The Olympic Games will go ahead in Rio in August after the World Health Organisation rejected a call to move or postpone them over the Zika virus outbreak, which is linked to serious birth defects. The mosquito-borne disease that led 100 leading scientists to say it would be “unethical” for the Games to proceed is just one more problem in a country chockablock with them.
Brazil is a mess: the Rio 2016 infrastructure and political system are chaotic, and the country is struggling with recession, corruption and violence. President Dilma Rousseff is to stand trial, accused of manipulating the budget. A resurgence of crime on the streets of Brazil’s most famous city – about to welcome 500,000 or so tourists and athletes – could not have come at a worse time.
Luiz Eduardo Soares is an academic, politician, activist and writer. He is Professor of the Department of Social Sciences at Rio de Janeiro State University, teaching political science and sociology. He offers a melancholy gaze at the warts of the “Extreme City”.
Soares’ seat at the top table did not end well. Shortly after his appointment as national secretary for public security with a brief to tackle corruption, gunmen strafed the windows of his apartment block. He lasted less than a year.
A moving chapter tells of Dulce Pandolfi, a 21-year-old student who was hauled away and suffered protracted torture. She was released after 16 months, a physical and mental wreck, but had refused to buckle.
The betrayals were as hard to recover from as the fear and pain. She found out that a key informant against her was her brother’s private tutor. “The enemy had not only made it through the door, he’d sat with you on the sofa, sat at your table over dinner, shared stories from a false past and touched the emotions of the family.”
She is now a historian, a remarkable story of recovery, but like so many, still scarred. The police still intimidate protesters, take bribes, set up people and take them out.
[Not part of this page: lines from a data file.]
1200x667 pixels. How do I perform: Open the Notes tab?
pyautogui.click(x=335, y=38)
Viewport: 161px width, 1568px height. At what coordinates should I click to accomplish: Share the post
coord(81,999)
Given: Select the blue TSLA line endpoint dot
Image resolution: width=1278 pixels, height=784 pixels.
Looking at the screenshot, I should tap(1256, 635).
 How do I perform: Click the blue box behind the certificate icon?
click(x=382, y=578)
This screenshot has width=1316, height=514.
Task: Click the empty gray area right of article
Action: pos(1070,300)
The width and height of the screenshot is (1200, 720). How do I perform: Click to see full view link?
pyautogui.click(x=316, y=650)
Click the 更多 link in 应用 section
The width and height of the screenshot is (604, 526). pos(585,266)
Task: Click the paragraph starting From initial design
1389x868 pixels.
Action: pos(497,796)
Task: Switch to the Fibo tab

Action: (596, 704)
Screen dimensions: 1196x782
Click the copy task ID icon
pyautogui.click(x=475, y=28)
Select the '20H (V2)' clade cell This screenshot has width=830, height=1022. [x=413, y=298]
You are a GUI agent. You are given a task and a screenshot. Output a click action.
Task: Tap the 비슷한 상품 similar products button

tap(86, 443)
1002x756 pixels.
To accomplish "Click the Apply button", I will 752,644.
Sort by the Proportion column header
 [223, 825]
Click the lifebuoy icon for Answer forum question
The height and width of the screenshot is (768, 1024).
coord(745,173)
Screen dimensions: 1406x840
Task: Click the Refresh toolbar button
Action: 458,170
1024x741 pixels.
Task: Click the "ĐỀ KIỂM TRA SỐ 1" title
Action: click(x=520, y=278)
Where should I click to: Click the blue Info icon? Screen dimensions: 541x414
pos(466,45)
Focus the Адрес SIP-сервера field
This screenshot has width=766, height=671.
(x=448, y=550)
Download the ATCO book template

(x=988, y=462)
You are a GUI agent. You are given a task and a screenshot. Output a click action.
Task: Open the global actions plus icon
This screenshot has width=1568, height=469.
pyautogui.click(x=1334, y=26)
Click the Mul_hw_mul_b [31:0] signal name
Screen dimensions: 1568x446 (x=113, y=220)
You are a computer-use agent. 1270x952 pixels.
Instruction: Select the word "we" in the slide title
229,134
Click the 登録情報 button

While the murder rate for the wealthier areas of Rio – 3.6 killings per 100,000 inhabitants – is similar to the European average, in poorer parts it has hit 34.6.
And that’s minus the deaths caused by police, who fight back just as violently and often with impunity, caring little for “collateral damage”. More than 300 people were killed by police last year, a fifth of the killings in the city.
A Soares vignette: a local congressman is in his car. He and the police chief do not appreciate activists. They spot one on his bicycle. Their limo screeches to a halt and the activist is pumped full of bullets. They run over the dead body, causing the politician, who had just had his lunch, to “puke out his guts”. Exclaims cop: “Fucking hell. The car was spick and span. Just came back from inspection yesterday.”
And yet, and yet… Cariocas (inhabitants of Rio) just get on with it. “Rather than despair when the electricity goes down and the air chokes up, we dance, sing, beat the drum and the gods wake us from the nightmare,” Soares records. “And then, if only for a few hours, everything seems possible again, and we’re devilishly happy.”
Soares is a practised observer and gives an insider’s account of Rio’s frightening world of favelas, beaches and corridors of power, in all their shocking reality.